Sunday, January 8, 2012

Christmas

Christmas Eve brought us back to the church for our annual Christmas Eve dinner.  My Italian sister-in-law has brought her tradition to this Irish family.  She makes some mean spaghetti and meatballs.  Enough to feed an army...which is almost what we equal. 
We almost didn't go seeing as a nasty sickness had hit my husband and Jillian for several days at this point.  But Doug didn't want us to miss out, so we went, and he was miserable.  He suffered through the dinner, an exciting exchange of white elephant gifts, and the opening of grandma's handmade pajamas for all the grand kids.  A quick clean up after that and we were on our way back home to put the overly anxious kids and my sick husband to bed.  Funny that this is the one night a year they can't wait to be tucked in. Morning can never come quickly enough.


We always make the kids wait for everyone to wake up before we do anything.  So, slowly...one by one they venture into our bedroom and we all just cuddle and wiggle and giggle in excitement, letting the anticipation build. 





I think they were all pleased with what they got.  It was a little sad to have sickies in the house on what is supposed to be one of the best mornings of the year.  Jillian tried her best to enjoy the process, but just wasn't herself.  And Doug, well...he went back to bed.  I made the kids breakfast and watched them play with everything.  We visited with the in-laws next door for a bit and then came back home to quickly get ready for Church.  I love Christmas being on a Sunday...it just seems to fit!
Doug mustered up enough energy to go with us, and we both sang with the choir.  The primary kids sang a few songs that made me all teary-eyed.  It was a simple and lovely program.

The rest of the day was pretty laid back.  We visited some friends for a bit and then came home to eat our Christmas dinner.  I sent the kids to get ready for bed and then realized I hadn't taken a picture of them in their Christmas get-ups. So, I made them change back and snapped a few shots of them.




All in all...it was  a pretty good day.  Filled with sniffles, fevers, smiles, laughter, love and a great Christmas spirit.
Christmas Concert

just a day before 'winter break', the kids had their Christmas concert. the middle school gym was jam packed with parents, friends and other family members. it was kind of a rough night for savannah and jilli (they had both come home sick with fevers from school), but they didn't want to miss it and persevered through it all.












i'm so happy that mr. coyner (jilli's kindergarten teacher) takes the time out of his crazy schedule and volunteers to get this thing together every year.  it was a great night!
Graham Cracker Mayheim

About a week before Christmas, all of Doug's local-ish siblings and their kids got together for the graham cracker house decorating event.  Let's face it, this family is getting so big that pretty much all of our holiday celebrations end up at our church building.  So, that's where we headed. 
There was sooooo much candy, the kids loved it!!
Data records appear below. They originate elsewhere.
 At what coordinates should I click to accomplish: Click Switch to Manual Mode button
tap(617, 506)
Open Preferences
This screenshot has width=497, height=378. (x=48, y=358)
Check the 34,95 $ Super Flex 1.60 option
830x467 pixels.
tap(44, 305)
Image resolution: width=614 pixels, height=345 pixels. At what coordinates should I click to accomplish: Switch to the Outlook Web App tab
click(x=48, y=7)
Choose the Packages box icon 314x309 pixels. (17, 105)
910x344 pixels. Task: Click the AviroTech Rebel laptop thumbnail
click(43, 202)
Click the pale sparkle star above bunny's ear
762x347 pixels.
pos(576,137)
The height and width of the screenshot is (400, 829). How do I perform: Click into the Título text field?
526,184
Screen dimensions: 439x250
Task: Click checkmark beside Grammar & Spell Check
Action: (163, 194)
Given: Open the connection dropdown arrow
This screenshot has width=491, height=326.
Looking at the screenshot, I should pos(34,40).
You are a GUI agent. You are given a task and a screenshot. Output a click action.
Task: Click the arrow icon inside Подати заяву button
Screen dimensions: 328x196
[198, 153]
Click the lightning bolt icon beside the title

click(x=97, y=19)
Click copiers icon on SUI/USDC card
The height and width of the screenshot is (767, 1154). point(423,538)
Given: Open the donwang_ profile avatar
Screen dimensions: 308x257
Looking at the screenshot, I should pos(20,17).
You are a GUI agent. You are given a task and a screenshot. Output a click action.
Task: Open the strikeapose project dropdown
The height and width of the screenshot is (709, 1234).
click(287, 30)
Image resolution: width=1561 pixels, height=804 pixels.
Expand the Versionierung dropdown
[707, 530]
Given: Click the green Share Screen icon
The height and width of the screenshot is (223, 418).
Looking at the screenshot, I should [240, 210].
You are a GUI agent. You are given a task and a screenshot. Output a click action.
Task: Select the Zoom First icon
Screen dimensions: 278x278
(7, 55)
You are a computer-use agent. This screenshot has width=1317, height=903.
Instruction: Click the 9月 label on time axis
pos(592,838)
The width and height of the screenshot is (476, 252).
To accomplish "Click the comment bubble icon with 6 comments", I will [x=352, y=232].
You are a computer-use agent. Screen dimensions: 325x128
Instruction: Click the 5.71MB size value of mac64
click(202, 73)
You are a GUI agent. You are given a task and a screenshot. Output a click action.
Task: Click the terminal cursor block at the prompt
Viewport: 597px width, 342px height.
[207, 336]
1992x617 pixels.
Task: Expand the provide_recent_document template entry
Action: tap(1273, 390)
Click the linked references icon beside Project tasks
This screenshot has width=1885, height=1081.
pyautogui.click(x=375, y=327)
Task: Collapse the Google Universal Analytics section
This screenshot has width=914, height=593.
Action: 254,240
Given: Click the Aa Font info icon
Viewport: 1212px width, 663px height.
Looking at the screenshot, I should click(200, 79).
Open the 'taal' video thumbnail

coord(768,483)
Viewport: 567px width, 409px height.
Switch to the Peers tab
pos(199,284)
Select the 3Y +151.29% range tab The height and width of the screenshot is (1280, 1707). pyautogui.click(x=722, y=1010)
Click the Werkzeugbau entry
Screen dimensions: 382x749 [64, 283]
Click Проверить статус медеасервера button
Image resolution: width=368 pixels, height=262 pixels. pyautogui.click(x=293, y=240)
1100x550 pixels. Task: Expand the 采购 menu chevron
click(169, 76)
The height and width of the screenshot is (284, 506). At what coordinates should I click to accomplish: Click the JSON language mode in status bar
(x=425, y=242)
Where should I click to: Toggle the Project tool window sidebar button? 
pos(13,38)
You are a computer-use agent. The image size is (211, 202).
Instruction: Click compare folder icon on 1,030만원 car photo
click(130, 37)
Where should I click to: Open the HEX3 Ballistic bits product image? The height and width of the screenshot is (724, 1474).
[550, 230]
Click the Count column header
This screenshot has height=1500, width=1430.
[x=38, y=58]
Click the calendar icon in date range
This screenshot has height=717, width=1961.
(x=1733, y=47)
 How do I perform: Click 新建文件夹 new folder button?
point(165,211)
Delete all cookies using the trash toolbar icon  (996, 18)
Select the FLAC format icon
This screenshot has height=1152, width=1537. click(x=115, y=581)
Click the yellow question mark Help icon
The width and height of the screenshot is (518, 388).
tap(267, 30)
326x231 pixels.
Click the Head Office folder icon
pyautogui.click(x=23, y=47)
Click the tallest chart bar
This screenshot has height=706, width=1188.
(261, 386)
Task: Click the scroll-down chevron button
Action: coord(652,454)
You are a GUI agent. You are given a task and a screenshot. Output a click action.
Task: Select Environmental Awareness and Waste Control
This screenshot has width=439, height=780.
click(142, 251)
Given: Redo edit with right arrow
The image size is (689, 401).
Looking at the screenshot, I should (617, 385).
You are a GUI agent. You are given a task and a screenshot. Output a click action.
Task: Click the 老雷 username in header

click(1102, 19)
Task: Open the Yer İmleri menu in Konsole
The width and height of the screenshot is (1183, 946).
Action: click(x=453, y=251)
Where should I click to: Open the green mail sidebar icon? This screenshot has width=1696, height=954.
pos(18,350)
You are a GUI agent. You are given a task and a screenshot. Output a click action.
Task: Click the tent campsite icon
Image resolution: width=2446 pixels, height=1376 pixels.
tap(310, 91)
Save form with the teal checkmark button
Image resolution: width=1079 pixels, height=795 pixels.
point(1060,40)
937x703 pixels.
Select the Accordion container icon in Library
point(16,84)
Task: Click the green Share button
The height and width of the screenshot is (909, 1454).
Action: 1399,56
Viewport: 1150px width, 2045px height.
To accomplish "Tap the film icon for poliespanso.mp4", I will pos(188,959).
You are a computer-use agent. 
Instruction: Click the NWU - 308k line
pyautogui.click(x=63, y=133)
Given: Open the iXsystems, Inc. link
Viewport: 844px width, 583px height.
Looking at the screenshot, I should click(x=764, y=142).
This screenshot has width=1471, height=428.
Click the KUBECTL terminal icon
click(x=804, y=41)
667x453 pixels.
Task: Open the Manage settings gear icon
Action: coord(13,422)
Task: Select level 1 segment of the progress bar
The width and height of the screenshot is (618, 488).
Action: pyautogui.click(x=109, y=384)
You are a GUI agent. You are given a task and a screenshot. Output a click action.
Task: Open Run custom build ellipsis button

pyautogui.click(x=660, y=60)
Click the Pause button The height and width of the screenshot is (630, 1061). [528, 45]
Everyone was smart (except me, being the lazy one) and 'glued' their houses beforehand so it was just a matter of the decor.  There were a few extra pre-made houses that my kids scored so it all worked out.  Izzy and Jilli shared one and did pretty well (with my guidance) at deciding together how they wanted to embellish their digs.

Savannah, getting all creative!

Payton working away on his masterpiece.

The finished products...


Payton added rocket boosters to his.

And here are all (minus a sick one) of the kids.  I think there are more kids here than there is in our ward primary...and that's not all of the grandkids, just the local ones. Way to go Gifford family for trying to multiple and replenish the earth single-handedly.